■ Description of the task
Since each line must match the original, copy out the records with no differences at all.

Start of Information shown

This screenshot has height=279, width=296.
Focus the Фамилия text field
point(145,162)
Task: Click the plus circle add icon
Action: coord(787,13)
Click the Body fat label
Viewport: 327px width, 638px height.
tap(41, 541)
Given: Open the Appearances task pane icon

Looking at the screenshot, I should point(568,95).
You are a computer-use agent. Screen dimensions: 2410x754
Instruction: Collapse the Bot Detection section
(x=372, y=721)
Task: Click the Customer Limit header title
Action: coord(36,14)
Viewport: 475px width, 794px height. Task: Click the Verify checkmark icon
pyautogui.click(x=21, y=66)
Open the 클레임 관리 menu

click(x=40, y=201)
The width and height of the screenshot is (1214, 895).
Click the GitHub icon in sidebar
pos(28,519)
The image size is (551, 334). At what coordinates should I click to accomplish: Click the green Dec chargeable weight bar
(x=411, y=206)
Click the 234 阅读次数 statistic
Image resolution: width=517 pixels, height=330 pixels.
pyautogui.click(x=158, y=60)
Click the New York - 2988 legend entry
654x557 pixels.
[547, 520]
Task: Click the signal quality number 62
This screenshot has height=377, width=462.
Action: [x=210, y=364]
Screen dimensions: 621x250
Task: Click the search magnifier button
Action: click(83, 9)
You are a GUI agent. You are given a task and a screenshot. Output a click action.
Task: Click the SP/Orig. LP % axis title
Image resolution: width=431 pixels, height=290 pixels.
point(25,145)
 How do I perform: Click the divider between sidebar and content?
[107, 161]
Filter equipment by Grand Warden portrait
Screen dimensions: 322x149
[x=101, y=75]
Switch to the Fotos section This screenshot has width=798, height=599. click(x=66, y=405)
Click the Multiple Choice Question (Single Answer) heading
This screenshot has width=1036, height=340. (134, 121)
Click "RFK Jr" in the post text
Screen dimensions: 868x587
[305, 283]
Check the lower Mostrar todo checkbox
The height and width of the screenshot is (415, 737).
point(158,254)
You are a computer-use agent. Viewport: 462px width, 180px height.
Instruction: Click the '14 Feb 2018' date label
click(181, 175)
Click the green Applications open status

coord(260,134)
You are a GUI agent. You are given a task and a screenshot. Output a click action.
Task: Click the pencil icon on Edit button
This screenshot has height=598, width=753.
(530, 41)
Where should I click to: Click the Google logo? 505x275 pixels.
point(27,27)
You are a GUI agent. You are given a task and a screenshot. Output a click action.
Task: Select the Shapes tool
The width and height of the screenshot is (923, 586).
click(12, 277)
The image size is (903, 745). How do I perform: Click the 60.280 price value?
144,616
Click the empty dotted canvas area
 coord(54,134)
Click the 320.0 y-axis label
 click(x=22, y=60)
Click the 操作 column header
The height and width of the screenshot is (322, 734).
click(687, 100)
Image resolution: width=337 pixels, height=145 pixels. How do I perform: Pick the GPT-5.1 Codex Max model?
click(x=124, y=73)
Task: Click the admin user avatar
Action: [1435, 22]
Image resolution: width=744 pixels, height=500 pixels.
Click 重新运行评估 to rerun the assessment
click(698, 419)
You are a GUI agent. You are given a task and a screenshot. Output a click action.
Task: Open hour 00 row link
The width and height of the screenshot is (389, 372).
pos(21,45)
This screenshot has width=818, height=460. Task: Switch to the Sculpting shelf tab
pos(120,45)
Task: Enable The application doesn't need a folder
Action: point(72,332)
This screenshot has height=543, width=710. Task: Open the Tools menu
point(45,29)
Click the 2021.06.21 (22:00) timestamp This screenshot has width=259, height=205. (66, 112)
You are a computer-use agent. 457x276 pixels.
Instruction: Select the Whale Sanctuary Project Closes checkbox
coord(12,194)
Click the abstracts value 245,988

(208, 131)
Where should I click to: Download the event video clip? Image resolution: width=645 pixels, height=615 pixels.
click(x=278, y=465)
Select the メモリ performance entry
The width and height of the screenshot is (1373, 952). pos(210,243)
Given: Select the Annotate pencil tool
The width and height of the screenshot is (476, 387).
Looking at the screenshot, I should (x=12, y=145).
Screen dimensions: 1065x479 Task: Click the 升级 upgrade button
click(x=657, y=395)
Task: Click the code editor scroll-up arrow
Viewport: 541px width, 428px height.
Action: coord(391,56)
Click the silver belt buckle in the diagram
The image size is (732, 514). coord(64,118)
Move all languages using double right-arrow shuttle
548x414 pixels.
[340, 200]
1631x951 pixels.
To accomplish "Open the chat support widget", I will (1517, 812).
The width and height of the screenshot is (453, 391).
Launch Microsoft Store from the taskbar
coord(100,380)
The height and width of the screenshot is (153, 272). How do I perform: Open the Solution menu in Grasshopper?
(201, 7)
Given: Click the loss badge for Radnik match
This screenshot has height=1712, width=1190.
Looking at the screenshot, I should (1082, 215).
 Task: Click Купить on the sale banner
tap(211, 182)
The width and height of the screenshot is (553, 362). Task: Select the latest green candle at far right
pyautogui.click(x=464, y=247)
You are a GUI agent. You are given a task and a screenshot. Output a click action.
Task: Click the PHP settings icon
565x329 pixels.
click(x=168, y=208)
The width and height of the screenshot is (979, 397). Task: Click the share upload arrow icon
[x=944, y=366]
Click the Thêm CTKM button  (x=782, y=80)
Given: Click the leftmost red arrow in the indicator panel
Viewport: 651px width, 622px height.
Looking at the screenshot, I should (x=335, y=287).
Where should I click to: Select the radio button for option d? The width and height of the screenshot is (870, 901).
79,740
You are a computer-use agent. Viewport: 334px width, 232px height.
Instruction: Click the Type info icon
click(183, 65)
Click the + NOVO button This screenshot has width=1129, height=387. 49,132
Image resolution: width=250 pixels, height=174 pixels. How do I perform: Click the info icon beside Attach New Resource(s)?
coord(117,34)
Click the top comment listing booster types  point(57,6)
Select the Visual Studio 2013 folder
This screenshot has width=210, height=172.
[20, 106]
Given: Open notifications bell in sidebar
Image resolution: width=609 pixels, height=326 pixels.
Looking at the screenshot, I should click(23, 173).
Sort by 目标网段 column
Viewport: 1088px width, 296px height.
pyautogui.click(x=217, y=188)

End of Information shown

■ Response for this exercise
This screenshot has height=279, width=296.
Focus the Фамилия text field
point(145,162)
Task: Click the plus circle add icon
Action: coord(787,13)
Click the Body fat label
Viewport: 327px width, 638px height.
tap(41, 541)
Given: Open the Appearances task pane icon

Looking at the screenshot, I should point(568,95).
You are a computer-use agent. Screen dimensions: 2410x754
Instruction: Collapse the Bot Detection section
(x=372, y=721)
Task: Click the Customer Limit header title
Action: coord(36,14)
Viewport: 475px width, 794px height. Task: Click the Verify checkmark icon
pyautogui.click(x=21, y=66)
Open the 클레임 관리 menu

click(x=40, y=201)
The width and height of the screenshot is (1214, 895).
Click the GitHub icon in sidebar
pos(28,519)
The image size is (551, 334). At what coordinates should I click to accomplish: Click the green Dec chargeable weight bar
(x=411, y=206)
Click the 234 阅读次数 statistic
Image resolution: width=517 pixels, height=330 pixels.
pyautogui.click(x=158, y=60)
Click the New York - 2988 legend entry
654x557 pixels.
[547, 520]
Task: Click the signal quality number 62
This screenshot has height=377, width=462.
Action: [x=210, y=364]
Screen dimensions: 621x250
Task: Click the search magnifier button
Action: click(83, 9)
You are a GUI agent. You are given a task and a screenshot. Output a click action.
Task: Click the SP/Orig. LP % axis title
Image resolution: width=431 pixels, height=290 pixels.
point(25,145)
 How do I perform: Click the divider between sidebar and content?
[107, 161]
Filter equipment by Grand Warden portrait
Screen dimensions: 322x149
[x=101, y=75]
Switch to the Fotos section This screenshot has width=798, height=599. click(x=66, y=405)
Click the Multiple Choice Question (Single Answer) heading
This screenshot has width=1036, height=340. (134, 121)
Click "RFK Jr" in the post text
Screen dimensions: 868x587
[305, 283]
Check the lower Mostrar todo checkbox
The height and width of the screenshot is (415, 737).
point(158,254)
You are a computer-use agent. Viewport: 462px width, 180px height.
Instruction: Click the '14 Feb 2018' date label
click(181, 175)
Click the green Applications open status

coord(260,134)
You are a GUI agent. You are given a task and a screenshot. Output a click action.
Task: Click the pencil icon on Edit button
This screenshot has height=598, width=753.
(530, 41)
Where should I click to: Click the Google logo? 505x275 pixels.
point(27,27)
You are a GUI agent. You are given a task and a screenshot. Output a click action.
Task: Select the Shapes tool
The width and height of the screenshot is (923, 586).
click(12, 277)
The image size is (903, 745). How do I perform: Click the 60.280 price value?
144,616
Click the empty dotted canvas area
 coord(54,134)
Click the 320.0 y-axis label
 click(x=22, y=60)
Click the 操作 column header
The height and width of the screenshot is (322, 734).
click(687, 100)
Image resolution: width=337 pixels, height=145 pixels. How do I perform: Pick the GPT-5.1 Codex Max model?
click(x=124, y=73)
Task: Click the admin user avatar
Action: [1435, 22]
Image resolution: width=744 pixels, height=500 pixels.
Click 重新运行评估 to rerun the assessment
click(698, 419)
You are a GUI agent. You are given a task and a screenshot. Output a click action.
Task: Open hour 00 row link
The width and height of the screenshot is (389, 372).
pos(21,45)
This screenshot has width=818, height=460. Task: Switch to the Sculpting shelf tab
pos(120,45)
Task: Enable The application doesn't need a folder
Action: point(72,332)
This screenshot has height=543, width=710. Task: Open the Tools menu
point(45,29)
Click the 2021.06.21 (22:00) timestamp This screenshot has width=259, height=205. (66, 112)
You are a computer-use agent. 457x276 pixels.
Instruction: Select the Whale Sanctuary Project Closes checkbox
coord(12,194)
Click the abstracts value 245,988

(208, 131)
Where should I click to: Download the event video clip? Image resolution: width=645 pixels, height=615 pixels.
click(x=278, y=465)
Select the メモリ performance entry
The width and height of the screenshot is (1373, 952). pos(210,243)
Given: Select the Annotate pencil tool
The width and height of the screenshot is (476, 387).
Looking at the screenshot, I should (x=12, y=145).
Screen dimensions: 1065x479 Task: Click the 升级 upgrade button
click(x=657, y=395)
Task: Click the code editor scroll-up arrow
Viewport: 541px width, 428px height.
Action: coord(391,56)
Click the silver belt buckle in the diagram
The image size is (732, 514). coord(64,118)
Move all languages using double right-arrow shuttle
548x414 pixels.
[340, 200]
1631x951 pixels.
To accomplish "Open the chat support widget", I will (1517, 812).
The width and height of the screenshot is (453, 391).
Launch Microsoft Store from the taskbar
coord(100,380)
The height and width of the screenshot is (153, 272). How do I perform: Open the Solution menu in Grasshopper?
(201, 7)
Given: Click the loss badge for Radnik match
This screenshot has height=1712, width=1190.
Looking at the screenshot, I should (1082, 215).
 Task: Click Купить on the sale banner
tap(211, 182)
The width and height of the screenshot is (553, 362). Task: Select the latest green candle at far right
pyautogui.click(x=464, y=247)
You are a GUI agent. You are given a task and a screenshot. Output a click action.
Task: Click the PHP settings icon
565x329 pixels.
click(x=168, y=208)
The width and height of the screenshot is (979, 397). Task: Click the share upload arrow icon
[x=944, y=366]
Click the Thêm CTKM button  (x=782, y=80)
Given: Click the leftmost red arrow in the indicator panel
Viewport: 651px width, 622px height.
Looking at the screenshot, I should (x=335, y=287).
Where should I click to: Select the radio button for option d? The width and height of the screenshot is (870, 901).
79,740
You are a computer-use agent. Viewport: 334px width, 232px height.
Instruction: Click the Type info icon
click(183, 65)
Click the + NOVO button This screenshot has width=1129, height=387. 49,132
Image resolution: width=250 pixels, height=174 pixels. How do I perform: Click the info icon beside Attach New Resource(s)?
coord(117,34)
Click the top comment listing booster types  point(57,6)
Select the Visual Studio 2013 folder
This screenshot has width=210, height=172.
[20, 106]
Given: Open notifications bell in sidebar
Image resolution: width=609 pixels, height=326 pixels.
Looking at the screenshot, I should click(23, 173).
Sort by 目标网段 column
Viewport: 1088px width, 296px height.
pyautogui.click(x=217, y=188)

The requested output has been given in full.